What about the knocking?Overheated engine can cause detenation[spark knock]if it was that hot there is a chance of engine damage if it ran long.If it was that hot your oil was overheated,t stat,and ATF[ if an auto ]have you smelled or seen coolant on groung?


----------



## dmace (Oct 25, 2006)

my 05 did that too, only once, took it straight to the dealer, they saw it and there was no resolution, as nothing was wrong.. I traded for 06 about 3 months later.


----------



## b_a_betterperson (Feb 16, 2005)

jmd said:


> that is just it i do not think it was overheating. i think it is a censor problem. the problem is getting worse. they have had it in the shop for 3 days now and cannot get it to repeat the event. what did they find was the your problem and how did they fix it?

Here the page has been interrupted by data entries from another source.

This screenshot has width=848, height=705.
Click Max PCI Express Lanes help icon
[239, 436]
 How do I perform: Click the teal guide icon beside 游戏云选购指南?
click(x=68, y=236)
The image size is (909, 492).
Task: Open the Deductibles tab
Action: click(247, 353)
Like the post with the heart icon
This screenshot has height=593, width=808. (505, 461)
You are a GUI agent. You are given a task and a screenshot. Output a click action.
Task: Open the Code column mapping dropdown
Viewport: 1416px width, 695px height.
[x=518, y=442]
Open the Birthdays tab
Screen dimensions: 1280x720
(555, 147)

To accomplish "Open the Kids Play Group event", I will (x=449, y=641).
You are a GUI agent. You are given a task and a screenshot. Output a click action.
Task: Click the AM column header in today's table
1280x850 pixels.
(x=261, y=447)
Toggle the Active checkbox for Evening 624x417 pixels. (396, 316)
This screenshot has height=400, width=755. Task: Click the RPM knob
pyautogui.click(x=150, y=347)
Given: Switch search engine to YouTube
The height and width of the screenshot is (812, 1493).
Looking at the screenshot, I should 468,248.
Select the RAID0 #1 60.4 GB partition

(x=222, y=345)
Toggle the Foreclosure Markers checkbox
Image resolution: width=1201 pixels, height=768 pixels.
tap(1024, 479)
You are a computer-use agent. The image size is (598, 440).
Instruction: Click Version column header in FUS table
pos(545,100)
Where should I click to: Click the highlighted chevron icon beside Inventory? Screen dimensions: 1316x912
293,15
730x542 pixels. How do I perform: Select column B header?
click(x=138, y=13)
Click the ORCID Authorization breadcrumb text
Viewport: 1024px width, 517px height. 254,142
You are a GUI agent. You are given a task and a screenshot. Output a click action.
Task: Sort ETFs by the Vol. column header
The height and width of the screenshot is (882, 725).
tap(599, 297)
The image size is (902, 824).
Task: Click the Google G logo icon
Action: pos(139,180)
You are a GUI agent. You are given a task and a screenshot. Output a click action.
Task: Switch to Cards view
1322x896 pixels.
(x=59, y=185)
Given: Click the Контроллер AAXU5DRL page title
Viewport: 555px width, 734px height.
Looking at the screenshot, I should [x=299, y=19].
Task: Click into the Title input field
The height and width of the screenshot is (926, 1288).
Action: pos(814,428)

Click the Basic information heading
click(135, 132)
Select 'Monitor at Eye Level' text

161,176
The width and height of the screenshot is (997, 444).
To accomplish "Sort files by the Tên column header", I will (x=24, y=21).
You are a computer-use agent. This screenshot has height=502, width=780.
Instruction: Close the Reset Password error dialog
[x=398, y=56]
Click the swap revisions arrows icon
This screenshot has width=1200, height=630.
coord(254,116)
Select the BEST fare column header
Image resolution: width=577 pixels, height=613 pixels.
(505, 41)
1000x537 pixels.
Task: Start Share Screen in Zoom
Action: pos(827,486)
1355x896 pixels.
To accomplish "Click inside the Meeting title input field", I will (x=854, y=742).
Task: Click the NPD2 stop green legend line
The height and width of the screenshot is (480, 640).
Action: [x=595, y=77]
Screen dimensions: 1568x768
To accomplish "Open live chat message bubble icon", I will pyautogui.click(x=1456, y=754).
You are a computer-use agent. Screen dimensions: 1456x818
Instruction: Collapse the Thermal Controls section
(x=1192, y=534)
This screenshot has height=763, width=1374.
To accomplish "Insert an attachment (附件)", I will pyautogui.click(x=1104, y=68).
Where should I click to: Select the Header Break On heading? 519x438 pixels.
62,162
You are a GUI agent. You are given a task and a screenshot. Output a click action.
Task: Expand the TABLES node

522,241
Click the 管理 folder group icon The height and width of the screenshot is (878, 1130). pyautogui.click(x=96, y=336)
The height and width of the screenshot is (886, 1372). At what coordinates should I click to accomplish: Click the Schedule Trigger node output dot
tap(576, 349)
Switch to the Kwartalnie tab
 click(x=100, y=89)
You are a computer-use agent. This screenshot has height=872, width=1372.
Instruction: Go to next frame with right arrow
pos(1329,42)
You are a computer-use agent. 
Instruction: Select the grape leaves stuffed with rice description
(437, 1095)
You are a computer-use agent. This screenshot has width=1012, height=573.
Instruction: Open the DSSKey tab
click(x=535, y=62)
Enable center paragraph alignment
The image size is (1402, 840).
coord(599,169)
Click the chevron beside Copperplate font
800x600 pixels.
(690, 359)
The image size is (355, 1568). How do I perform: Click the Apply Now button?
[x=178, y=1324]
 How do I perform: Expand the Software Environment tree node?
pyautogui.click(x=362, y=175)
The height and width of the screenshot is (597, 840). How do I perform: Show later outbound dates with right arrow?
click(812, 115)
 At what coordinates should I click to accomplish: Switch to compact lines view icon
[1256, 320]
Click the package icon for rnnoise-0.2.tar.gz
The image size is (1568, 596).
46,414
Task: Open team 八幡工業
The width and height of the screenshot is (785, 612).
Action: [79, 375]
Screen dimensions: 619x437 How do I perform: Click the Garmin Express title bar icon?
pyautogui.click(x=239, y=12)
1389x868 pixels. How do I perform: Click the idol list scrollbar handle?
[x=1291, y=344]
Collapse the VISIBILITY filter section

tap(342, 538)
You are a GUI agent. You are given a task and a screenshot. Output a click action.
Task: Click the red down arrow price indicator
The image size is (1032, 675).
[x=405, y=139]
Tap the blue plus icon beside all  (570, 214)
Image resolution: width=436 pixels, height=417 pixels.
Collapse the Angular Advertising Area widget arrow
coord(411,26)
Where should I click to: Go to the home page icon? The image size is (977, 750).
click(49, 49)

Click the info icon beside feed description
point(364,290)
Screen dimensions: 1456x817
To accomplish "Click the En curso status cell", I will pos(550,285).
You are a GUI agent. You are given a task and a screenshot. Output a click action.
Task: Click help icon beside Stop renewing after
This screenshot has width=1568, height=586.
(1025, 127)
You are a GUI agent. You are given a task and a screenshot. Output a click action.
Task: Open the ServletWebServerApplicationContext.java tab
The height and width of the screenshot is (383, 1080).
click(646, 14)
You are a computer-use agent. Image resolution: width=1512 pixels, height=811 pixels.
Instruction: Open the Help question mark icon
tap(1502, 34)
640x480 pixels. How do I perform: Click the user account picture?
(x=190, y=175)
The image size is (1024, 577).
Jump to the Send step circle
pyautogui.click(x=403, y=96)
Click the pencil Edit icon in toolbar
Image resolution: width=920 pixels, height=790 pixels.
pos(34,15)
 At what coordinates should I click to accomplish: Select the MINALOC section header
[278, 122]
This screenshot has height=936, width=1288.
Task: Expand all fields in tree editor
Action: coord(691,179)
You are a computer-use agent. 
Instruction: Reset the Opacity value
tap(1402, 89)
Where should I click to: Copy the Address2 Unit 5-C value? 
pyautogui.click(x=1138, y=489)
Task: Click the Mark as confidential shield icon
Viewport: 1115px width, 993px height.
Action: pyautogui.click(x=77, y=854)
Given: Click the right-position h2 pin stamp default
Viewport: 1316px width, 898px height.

Sounds like you're working with a dealer that doesn't have a lot of experience working on GTOs. This is a TSB for 2004. Your dealer should be able to use this to solve your problem:

Make : PONTIAC Model : GTO Year : 2004 
Manufacturer : GENERAL MOTORS CORP. 
Service Bulletin Num : 050849003 Date of Bulletin: JAN 01, 2005 
NHTSA Item Number: 10013486 
Component: ENGINE AND ENGINE COOLING 
Summary: 
SPEEDOMETER ERRATIC MOVEMENT FUEL GAUGE DOES NOT GO TO FULL AFTER FILLING ENGINE COOLANT TEMPERATURE GAUGE READS HOT AND COOLANT TEMPERATURE LIGHT ILLUMINATES. *EH 
Check to Request Research. Submit bel

Basically, what they have to do is pull your instrument cluster, call the company that repairs them and have them send out a new one with your mileage programmed in it. They do not have to duplicate the error in order to do this.


----------